Good morning, Miss Crabtree!
Yo, Adrian!
Whattup, G?
How's it goin', Dude?
Hey, Jude!
Goodbye, Mr. Chips!

The first step in writing a parser for these strings is to identify the pattern that they all follow. Following our best practice, we write up this pattern as a BNF. Using ordinary words to describe a greeting, we would say, "a greeting is made up of one or more words (which is the salutation), followed by a comma, followed by one or more additional words (which is the subject of the greeting, or greetee), and ending with either an exclamation point or a question mark." As BNF, this description looks like:

greeting ::= salutation comma greetee endpunc
salutation ::= word+
comma ::= ,
greetee ::= word+
word ::= a collection of one or more characters, which are any alpha or ' or .
endpunc ::= ! | ?

This BNF translates almost directly into pyparsing, using the basic pyparsing elements Word, Literal, OneOrMore, and the helper method oneOf. (One of the translation issues in going from BNF to pyparsing is that BNF is traditionally a "top-down" definition of a grammar. Pyparsing must build its grammar "bottom-up," to ensure that referenced variables are defined before they are used.)

word = Word(alphas+"'.")
salutation = OneOrMore(word)
comma = Literal(",")
greetee = OneOrMore(word)
endpunc = oneOf("! ?")
greeting = salutation + comma + greetee + endpunc

oneOf is a handy shortcut for defining a list of literal alternatives. It is simpler to write:

endpunc = oneOf("! ?")

than:

endpunc = Literal("!") | Literal("?")

You can call oneOf with a list of items, or with a single string of items separated by whitespace.

Using our greeting parser on the set of sample strings gives the following results:

['Hello', ',', 'World', '!']
['Hi', ',', 'Mom', '!']
['Good', 'morning', ',', 'Miss', 'Crabtree', '!']
['Yo', ',', 'Adrian', '!']
['Whattup', ',', 'G', '?']
["How's", 'it', "goin'", ',', 'Dude', '?']
['Hey', ',', 'Jude', '!']
['Goodbye', ',', 'Mr.', 'Chips', '!']

Everything parses into individual tokens all right, but there is very little structure to the results. With this parser, there is quite a bit of work still to do to pick out the significant parts of each greeting string.
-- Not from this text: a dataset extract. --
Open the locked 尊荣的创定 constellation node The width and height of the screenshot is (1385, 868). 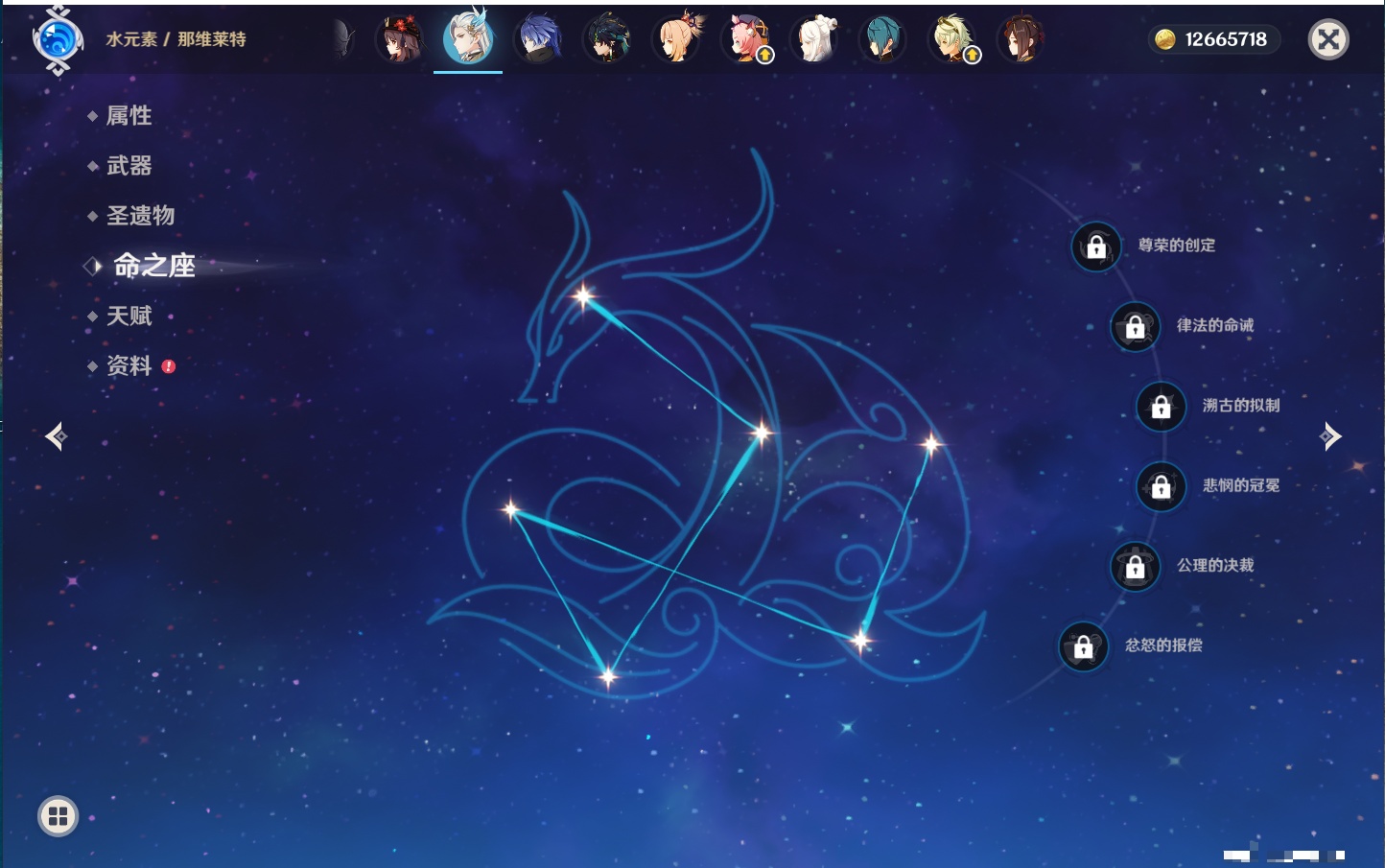click(1096, 246)
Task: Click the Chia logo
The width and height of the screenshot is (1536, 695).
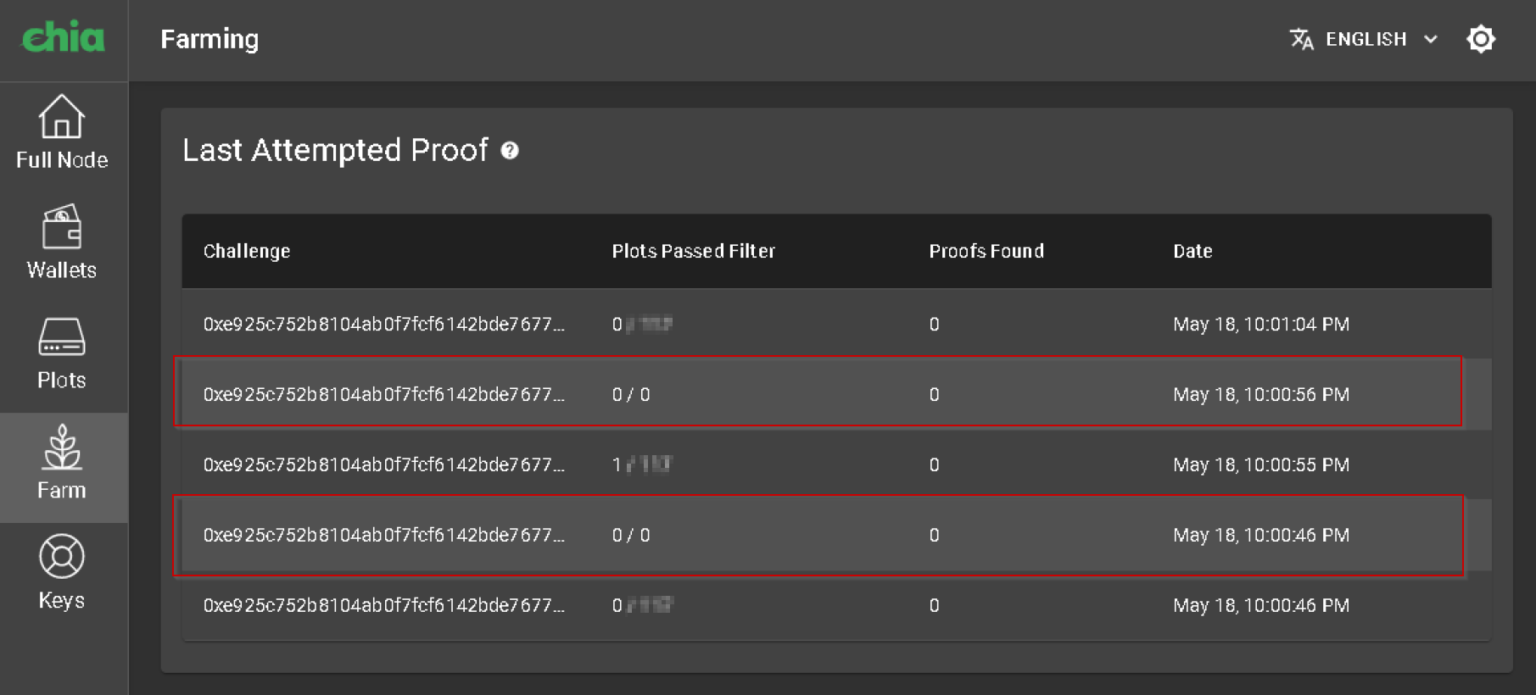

For instance, to identify the tokens that compose the initial part of the greeting—the salutation—we need to iterate over the results until we reach the comma token:

for t in tests:
    results = greeting.parseString(t)
    salutation = []
    for token in results:
        if token == ",": break
        salutation.append(token)
    print salutation

Yuck! We might as well just have written a character-by-character scanner in the first place! Fortunately, we can avoid this drudgery by making our parser a bit smarter.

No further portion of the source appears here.